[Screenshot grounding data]
Content starts
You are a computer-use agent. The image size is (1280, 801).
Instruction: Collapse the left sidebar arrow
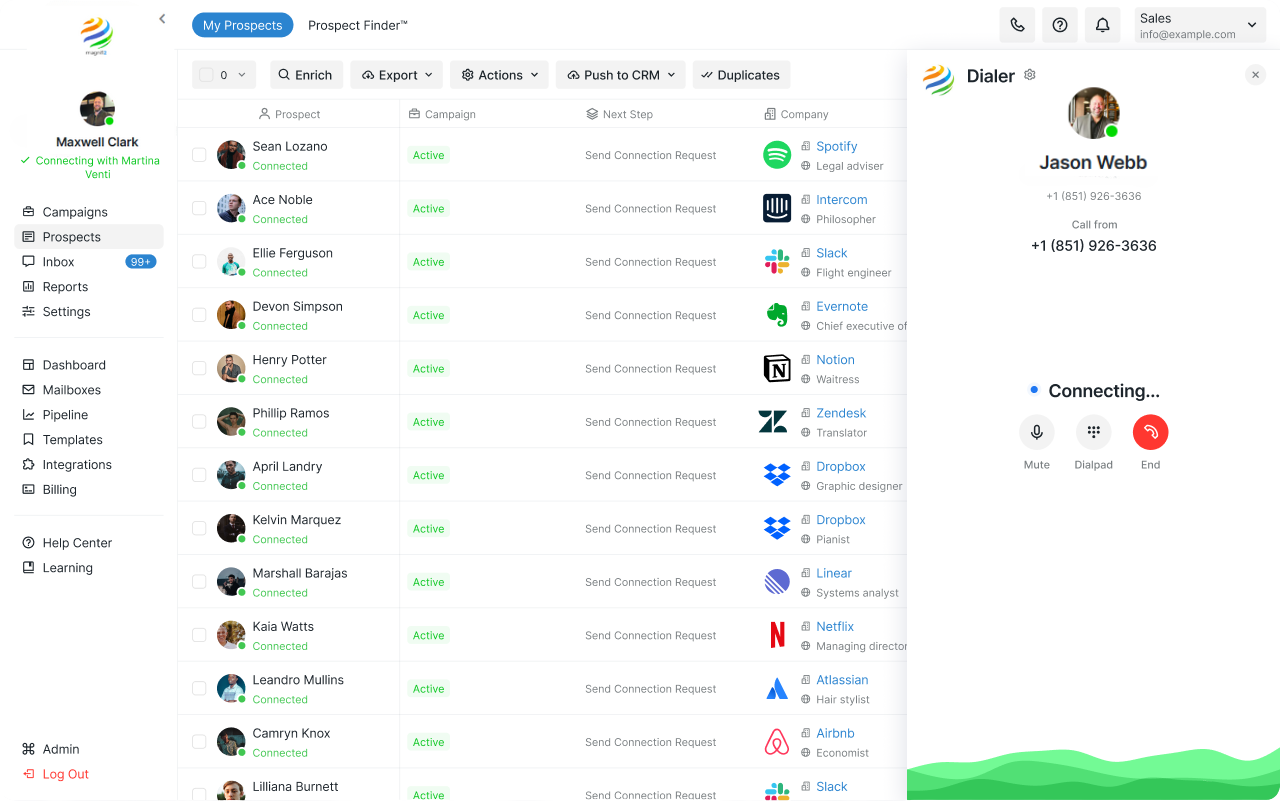tap(162, 18)
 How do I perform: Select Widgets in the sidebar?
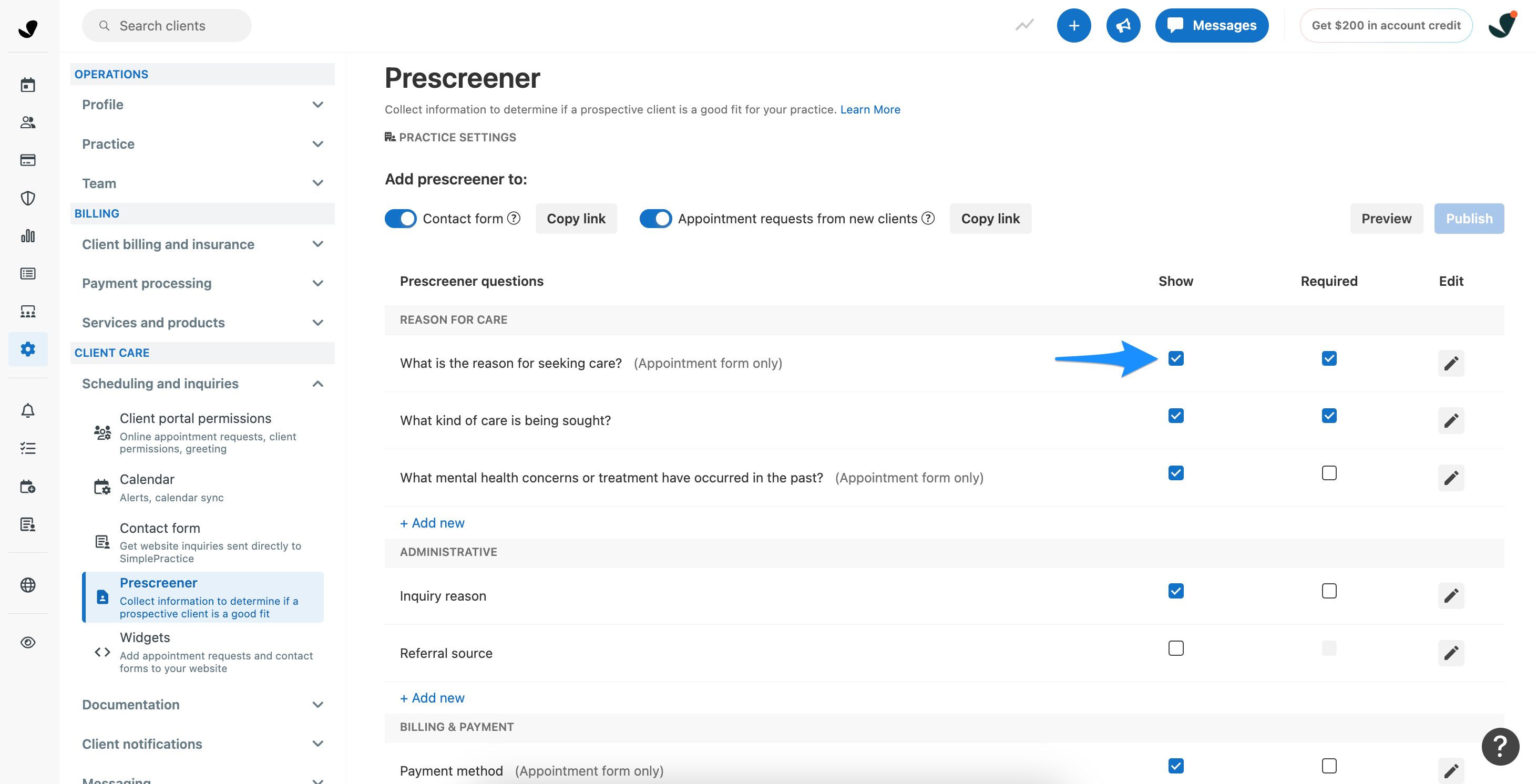click(x=144, y=637)
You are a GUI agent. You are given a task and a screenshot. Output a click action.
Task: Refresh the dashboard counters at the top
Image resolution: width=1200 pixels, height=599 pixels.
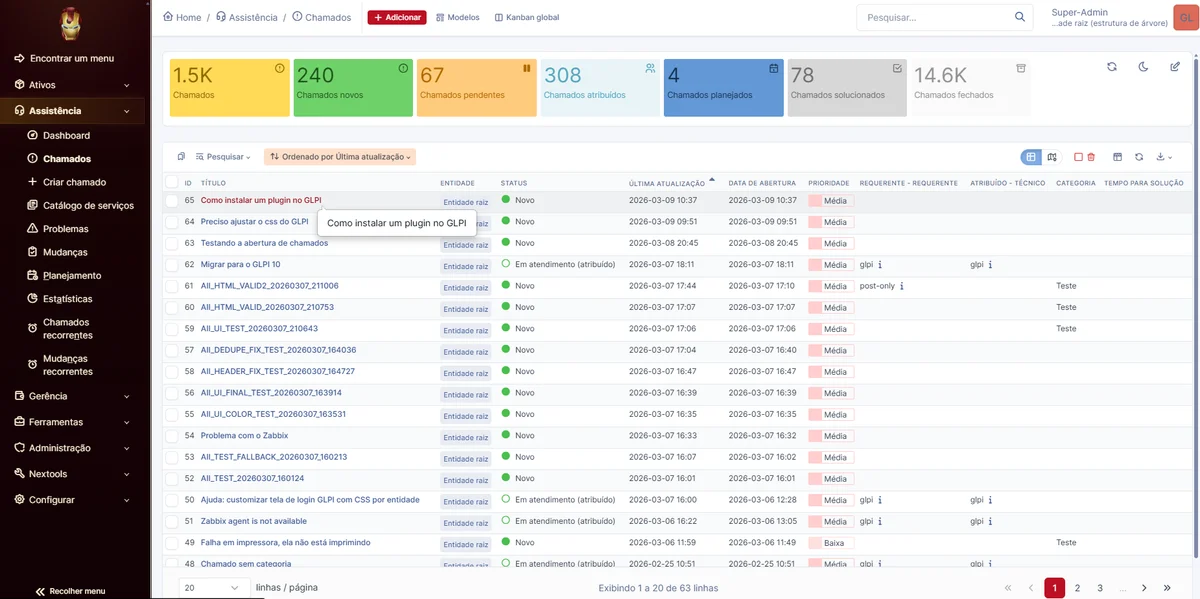click(x=1111, y=67)
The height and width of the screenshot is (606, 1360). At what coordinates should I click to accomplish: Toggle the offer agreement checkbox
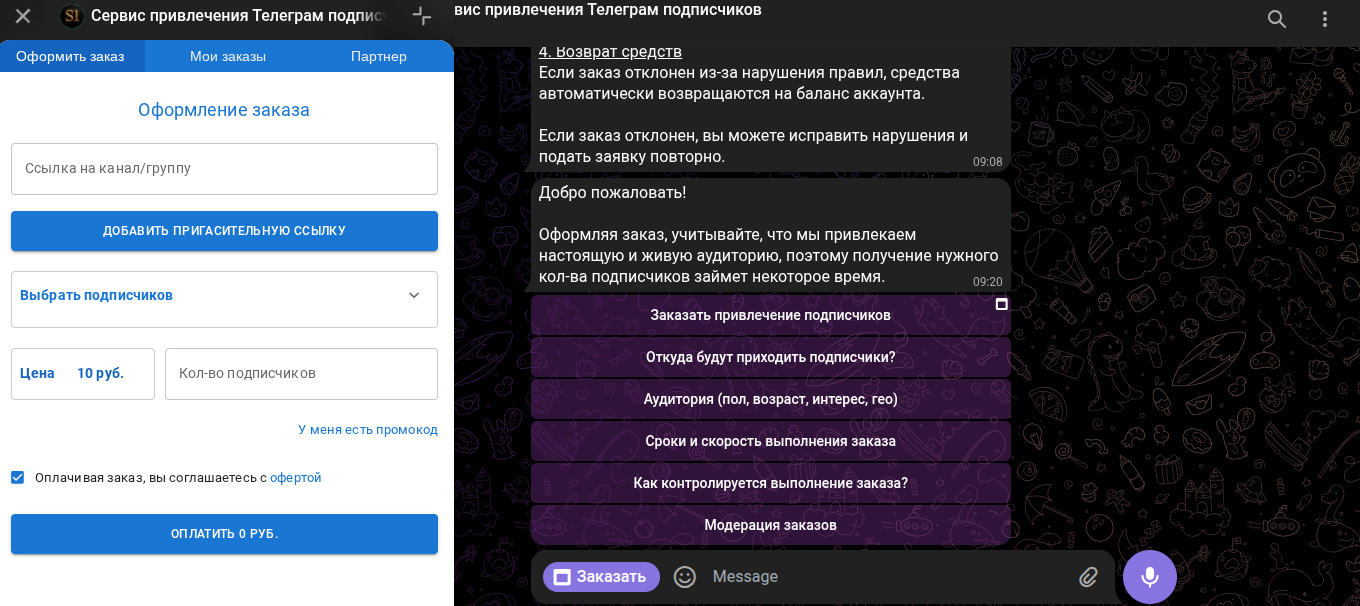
Content ends
Exercise requirements: Could you repeat, exactly and with nothing else, the lines from the one containing "Image resolution: width=1200" through the last line of the records above, leaving out the pictures?

Answer to the exercise:
Image resolution: width=1200 pixels, height=599 pixels.
click(x=1111, y=67)
The height and width of the screenshot is (606, 1360). At what coordinates should I click to accomplish: Toggle the offer agreement checkbox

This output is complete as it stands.